• _EXCERPTED TEXT_
════════════════
Furthermore, the normal latch address select signal
ST_ADD1_NM<1:N> inputted to the select address transmission
unit 310 may be low-disabled during the SPPR mode.
[0113] The OR gate 414 of the select address transmission unit 310
may high-enable and output the second select signal ST_SIG2 to the
PPR fuse set unit 424 in response to the high-enabled SPPR latch
address select signal ST_ADD2 and the high-enabled second control
signal RS_CTRL2. Furthermore, the external repair address SPPR_XA
may be applied to the AND gate 454 of the repair address
transmission unit 350. The AND gate 454 may output the external
repair address SPPR_XA as the second repair information signal
RA_SIG2 in response to the high-enabled second control signal
RS_CTRL2. The PPR fuse set unit 424 may receive the second
high-enabled select signal ST_SIG2, the second repair information
signal RS_SIG2, and the high-enabled fuse set setting signal
FS_SET. The PPR fuse set unit 424 may latch the second repair
information signal RS_SIG2, which is the external repair address
SPPR_XA, in response to the high-enabled fuse set setting signal
FS_SET.
[0114] Second, suppose that the external repair address SPPR_XA is
not the same as the second normal latch address LT_ADD2 outputted
from the second normal fuse set unit 422 of the fuse set unit
320.
[0115] When the semiconductor memory device enters the SPPR mode,
the SPPR enable signal SPPR_EN may be high-enabled. Then, as the
active command is applied, the external repair address SPPR_XA may
be applied to the comparison unit 330. The comparison unit 330 may
compare the second normal latch address LT_ADD2 outputted from the
second normal fuse set unit 422 to the repair address SPPR_XA.
[0116] The comparison unit 330 may low-disable the second match
signal MATCH<2> as the comparison result of the XNOR gate
XNOR. The second NAND gate 442 of the first path control unit 341
may high-enable the first control signal RS_CTRL1<2> in
response to the high-enabled SPPR enable signal SPPR_EN and the
low-disabled second match signal MATCH<2>. The NAND gate 444
of the second path control unit 342 may high-enable the second
control signal RS_CTRL2 in response to the ground voltage level
signal VSS_SIG.
[0117] The second OR gate 412 may low-disable the first select
signal ST_SIG1<2> in response to the first control signal
RS_CTRL1<2>, which is inverted to a low level, and the
low-disabled normal latch address select signal ST_ADD1_NM2. The
low-disabled first select signal ST_SIG1<2> may be
transmitted to the second normal fuse set unit 422. The AND gate
452 of the repair address transmission unit 350 may transmit the
first repair information signal RA_SIG1<2>, which is the
external repair address SPPR_XA, to the second normal fuse set unit
422 in response to the high-enabled first control signal
RS_CTRL1<2>.
[0118] Then, when the write command is applied to the semiconductor
memory device during the SPPR mode, the fuse set setting signal
FS_SET and the SPPR latch address select signal ST_ADD2
corresponding to the PPR fuse set unit 424 may be high-enabled.
════════════════
• _INSTRUCTIONS_
1. Reproduce the portion of the SPPR mode repair passage starting with "[0116] The comparison" and going on through "signal VSS_SIG.".
2. Carry on the SPPR mode repair passage, beginning immediately after its final sentence.
The items after this passage come from a separate source.

• _GIVEN RECORDS_
════════════════
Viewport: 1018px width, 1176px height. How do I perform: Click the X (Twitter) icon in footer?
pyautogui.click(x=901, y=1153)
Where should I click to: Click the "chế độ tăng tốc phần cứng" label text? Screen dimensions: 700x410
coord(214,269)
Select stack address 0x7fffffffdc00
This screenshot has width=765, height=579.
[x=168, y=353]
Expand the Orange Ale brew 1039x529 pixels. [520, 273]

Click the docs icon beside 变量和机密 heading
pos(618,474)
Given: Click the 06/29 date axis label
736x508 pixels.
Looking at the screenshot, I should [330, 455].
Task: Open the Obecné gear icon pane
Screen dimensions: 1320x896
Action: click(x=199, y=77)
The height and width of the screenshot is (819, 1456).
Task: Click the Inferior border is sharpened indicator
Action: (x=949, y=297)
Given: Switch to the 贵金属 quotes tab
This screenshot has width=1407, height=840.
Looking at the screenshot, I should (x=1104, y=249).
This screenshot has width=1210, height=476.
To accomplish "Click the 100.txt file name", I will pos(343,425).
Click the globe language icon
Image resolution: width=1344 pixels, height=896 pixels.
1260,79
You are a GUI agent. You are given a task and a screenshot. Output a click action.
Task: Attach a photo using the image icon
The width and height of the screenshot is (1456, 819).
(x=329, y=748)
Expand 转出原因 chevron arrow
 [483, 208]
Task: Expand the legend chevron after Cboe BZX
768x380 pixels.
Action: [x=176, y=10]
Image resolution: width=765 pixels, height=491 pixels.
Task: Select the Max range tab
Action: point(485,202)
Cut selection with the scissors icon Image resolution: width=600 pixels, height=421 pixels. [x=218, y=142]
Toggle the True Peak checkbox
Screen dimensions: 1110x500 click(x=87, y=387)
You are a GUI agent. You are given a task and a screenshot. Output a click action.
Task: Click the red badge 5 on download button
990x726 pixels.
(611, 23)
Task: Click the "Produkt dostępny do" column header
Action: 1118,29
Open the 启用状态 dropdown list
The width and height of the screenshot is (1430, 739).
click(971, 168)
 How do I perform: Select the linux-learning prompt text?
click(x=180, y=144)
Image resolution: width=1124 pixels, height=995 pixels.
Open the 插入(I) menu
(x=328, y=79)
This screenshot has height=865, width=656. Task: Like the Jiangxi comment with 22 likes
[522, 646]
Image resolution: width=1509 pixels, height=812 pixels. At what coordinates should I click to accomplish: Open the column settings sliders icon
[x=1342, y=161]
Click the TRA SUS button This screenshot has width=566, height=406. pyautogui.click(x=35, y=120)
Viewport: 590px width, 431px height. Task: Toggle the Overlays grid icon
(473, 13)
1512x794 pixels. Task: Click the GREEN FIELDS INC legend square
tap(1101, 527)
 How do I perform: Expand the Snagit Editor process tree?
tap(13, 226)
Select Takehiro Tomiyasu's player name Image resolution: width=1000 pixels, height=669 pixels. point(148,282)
════════════════
• _WRITTEN RESPONSES_
1.
[0116] The comparison unit 330 may low-disable the second match
signal MATCH<2> as the comparison result of the XNOR gate
XNOR. The second NAND gate 442 of the first path control unit 341
may high-enable the first control signal RS_CTRL1<2> in
response to the high-enabled SPPR enable signal SPPR_EN and the
low-disabled second match signal MATCH<2>. The NAND gate 444
of the second path control unit 342 may high-enable the second
control signal RS_CTRL2 in response to the ground voltage level
signal VSS_SIG.

2.
Furthermore, the normal latch address select signal
ST_ADD1_NM<1:N> inputted to the select address transmission
unit 310 may be low-disabled during the SPPR mode.
[0119] The OR gate 414 of the select address transmission unit 310
may high-enable and output the second select signal ST_SIG2 to the
PPR fuse set unit 424 in response to the high-enabled SPPR latch
address select signal ST_ADD2 and the high-enabled second control
signal RS_CTRL2. Furthermore, the external repair address SPPR_XA
may be applied to the AND gate 454 of the repair address
transmission unit 350. The AND gate 454 may output the external
repair address SPPR_XA as the second repair information signal
RA_SIG2 in response to the high-enabled second control signal
RS_CTRL2. The PPR fuse set unit 424 may receive the high-enabled
second select signal ST_SIG2, the second repair information signal
RS_SIG2, and the high-enabled fuse set setting signal FS_SET. The
PPR fuse set unit 424 may latch the second repair information
signal RS_SIG2, which is the external repair address SPPR_XA, in
response to the high-enabled fuse set setting signal FS_SET.
[0120] FIG. 5 is a circuit diagram illustrating the setting signal
generation unit 360 illustrated in FIG. 3.
[0121] Referring to FIG. 5, the setting signal generation unit 360
may include first to fourth AND gates 511 to 514, first to fourth
flip-flops FF1 to FF4, an output unit 520, and a delay unit
530.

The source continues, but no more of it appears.